In 30 years, the areas dedicated to white truffles in Italy have fallen by 30%, gradually giving way to more profitable vineyards, but also to hazelnut groves. The Langhe hills supply a large quantity of hazelnuts to the chocolate giant Ferrero, founded in 1946 in Alba, a small prosperous town of 30,000 inhabitants.
But the main threat to the white truffle, the picking of which was classified in 2021 as UNESCO's intangible heritage of humanity, is climate change. Global warming, drought, deforestation and sudden temperature variations are all factors that are weakening the natural habitat of this fungus. To survive, the truffle needs cold and humidity. However, at the beginning of November, the thermometer rose to 20 degrees. “With the extension of summer, production drops,” laments Carlo Marenda.
The harvest, which runs from October to the end of January, is getting shorter. And while waiting for the extreme cold and snow, “the aroma of the truffles is not yet 100% and they keep less long”. The effect of the heavy rains of recent weeks can also be harmful: “If there is too little water, the truffle does not grow. If there is too much, it will rot.” Alerted by his dog Buk, he crouched on the ground to delicately scrape the earth with a narrow spade to extract a rather modest-sized truffle.
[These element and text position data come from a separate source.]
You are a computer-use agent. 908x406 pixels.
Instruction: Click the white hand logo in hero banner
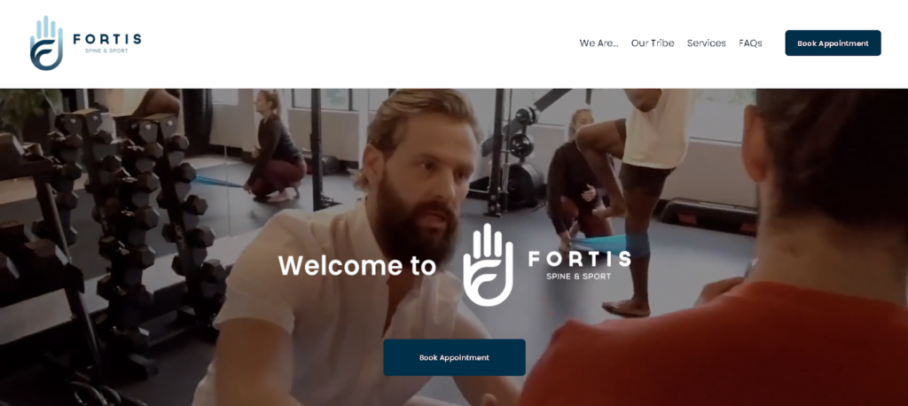pos(488,265)
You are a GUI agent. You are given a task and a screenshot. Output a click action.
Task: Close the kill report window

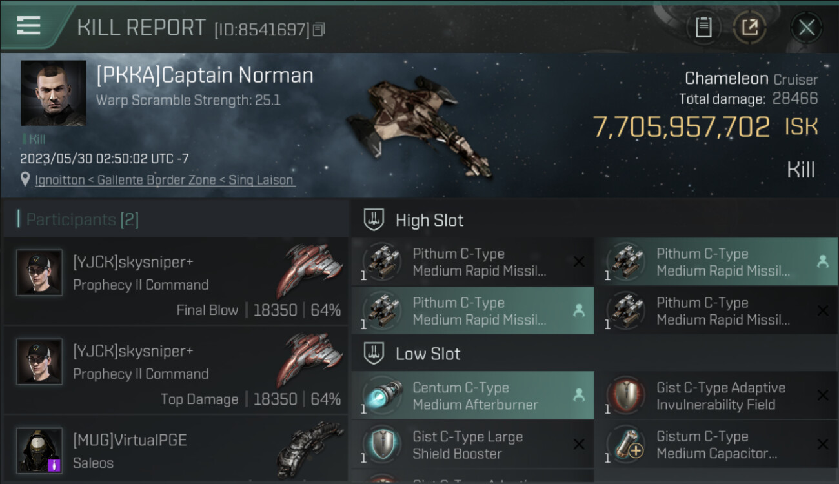(x=806, y=27)
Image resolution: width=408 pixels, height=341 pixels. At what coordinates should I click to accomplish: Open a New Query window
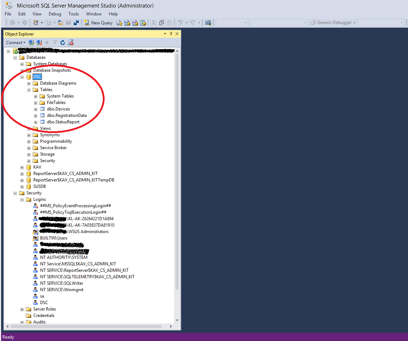pyautogui.click(x=98, y=23)
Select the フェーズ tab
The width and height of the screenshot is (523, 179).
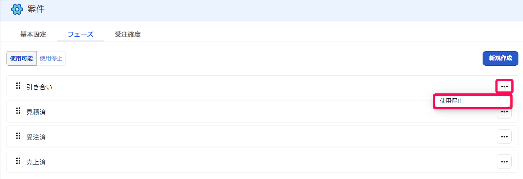[80, 34]
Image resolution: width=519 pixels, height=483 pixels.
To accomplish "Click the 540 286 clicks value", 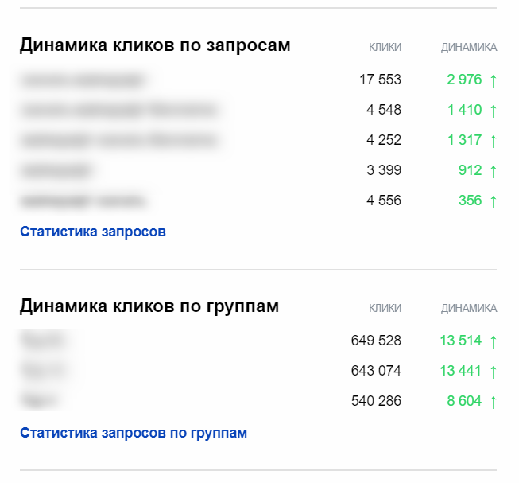I will click(x=376, y=401).
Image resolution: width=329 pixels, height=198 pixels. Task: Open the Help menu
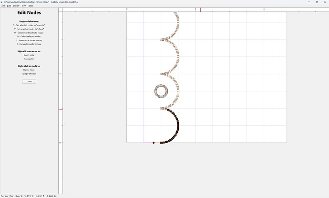(x=31, y=6)
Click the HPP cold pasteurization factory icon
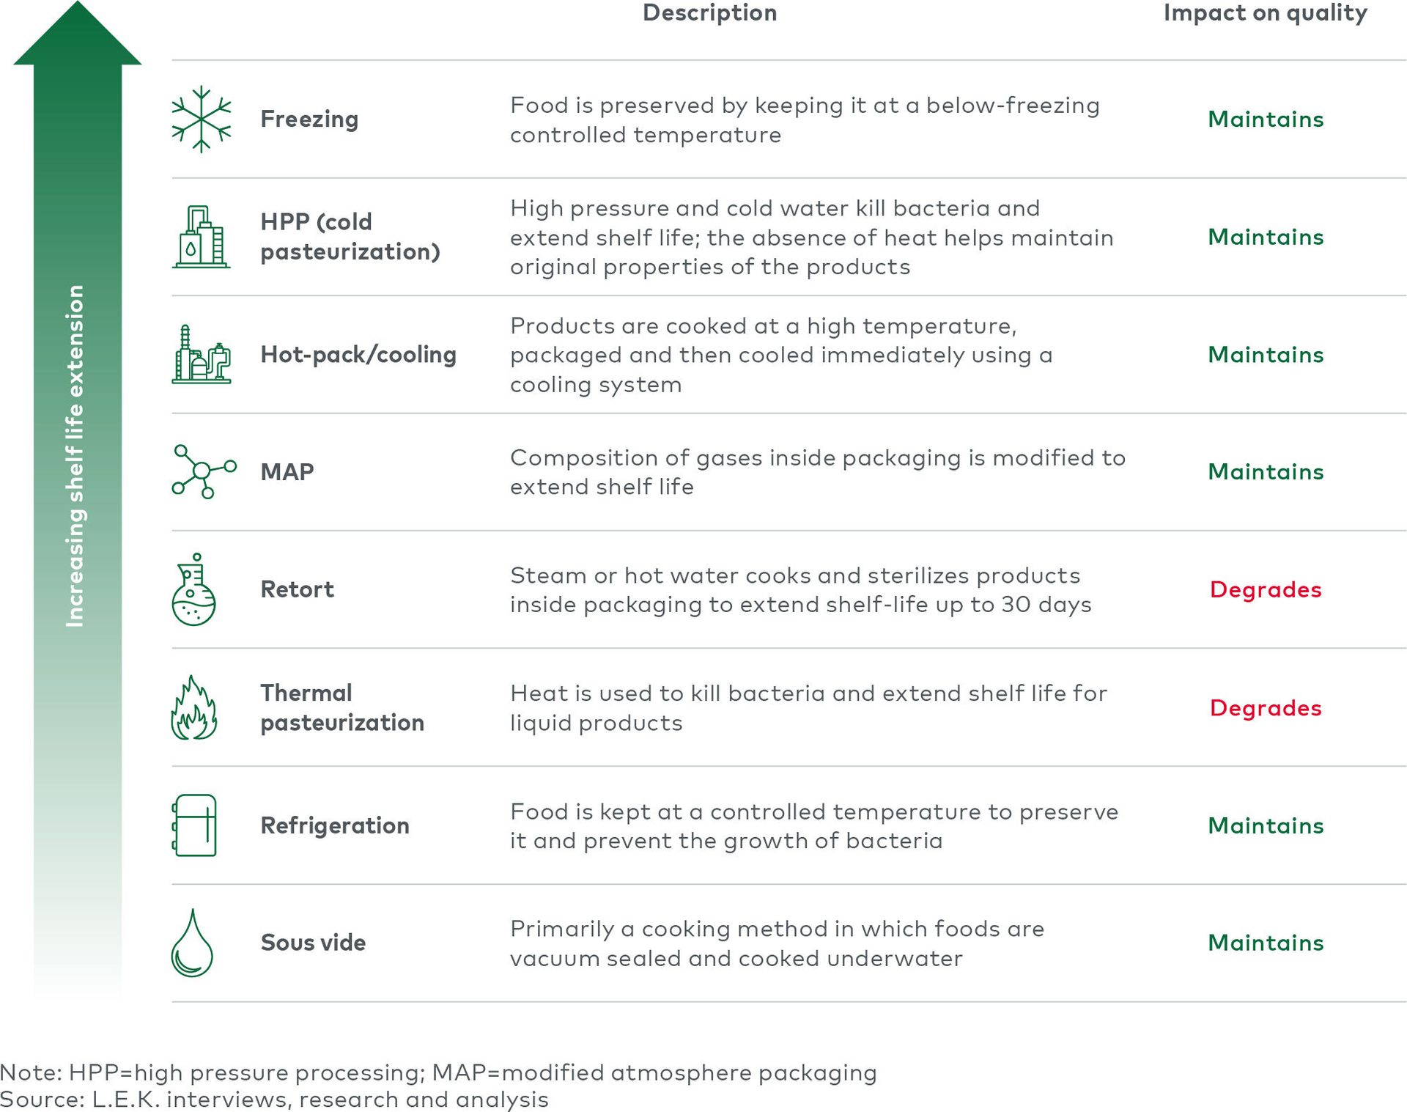The width and height of the screenshot is (1407, 1112). pyautogui.click(x=202, y=237)
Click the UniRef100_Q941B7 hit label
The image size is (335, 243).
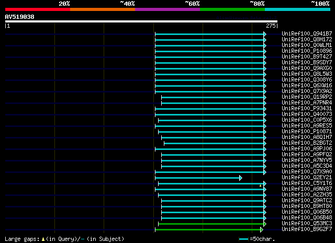(307, 34)
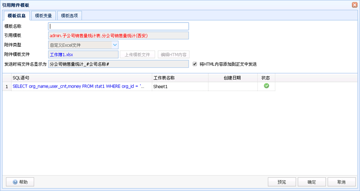Click the 确定 button

click(311, 182)
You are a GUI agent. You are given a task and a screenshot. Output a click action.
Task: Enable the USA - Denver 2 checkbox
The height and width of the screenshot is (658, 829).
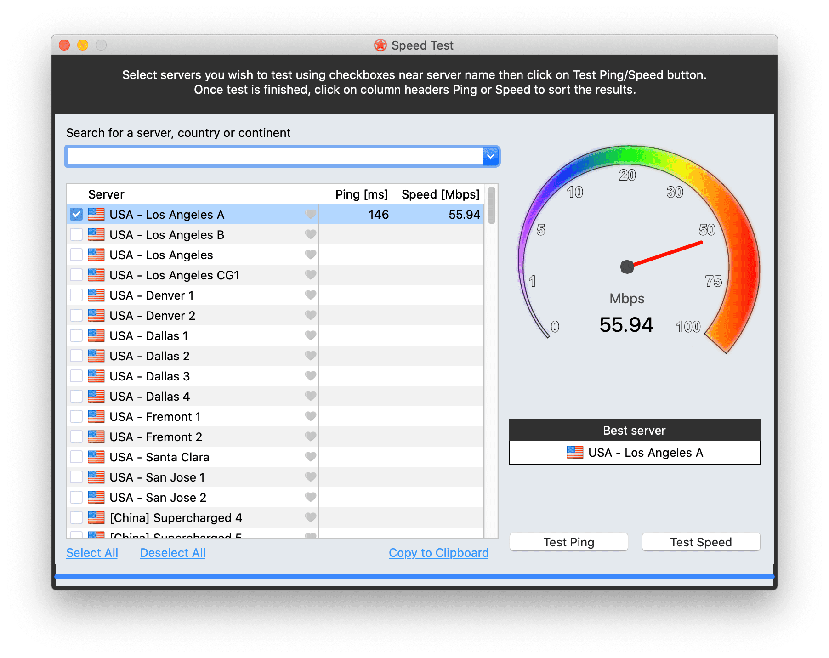76,316
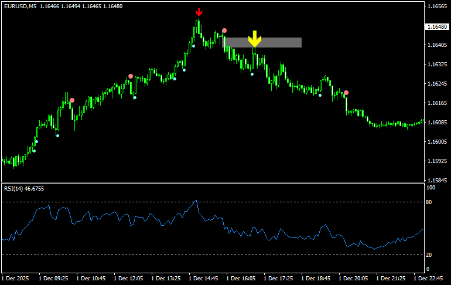Select the large yellow down arrow
451x285 pixels.
point(254,39)
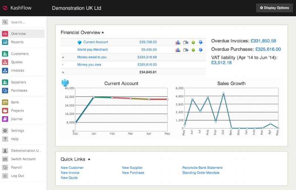Click the October peak on Sales Growth chart

point(223,93)
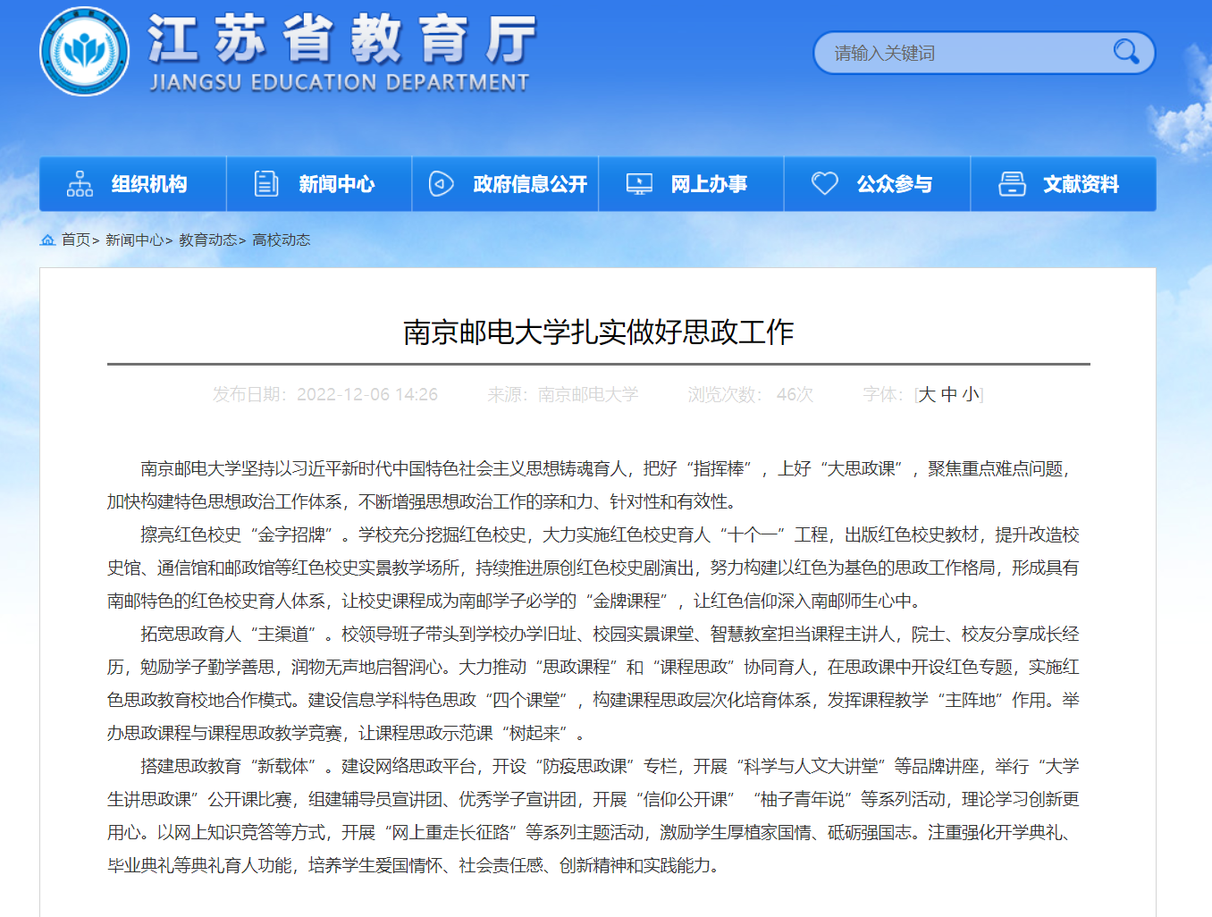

The white truffle, an endangered species? “Not at the moment. But if we do not act, it risks becoming so,” said Mario Aprile, president of the association of Piedmontese truffle researchers. “The white truffle cannot be cultivated, unlike the black one. Without trees, there are no truffles. We plant them to rebuild biodiversity.”
Faced with exploding demand and limited supply, white truffles are trading at a high price, reaching 4,500 euros per kilo this year at the great Alba fair, which ends on December 8. Two “twin” truffles with a total weight of 905 grams, a find by Mario Aprile, were sold for 140,000 euros on Sunday to a Hong Kong financial tycoon during the traditional Alba charity auction.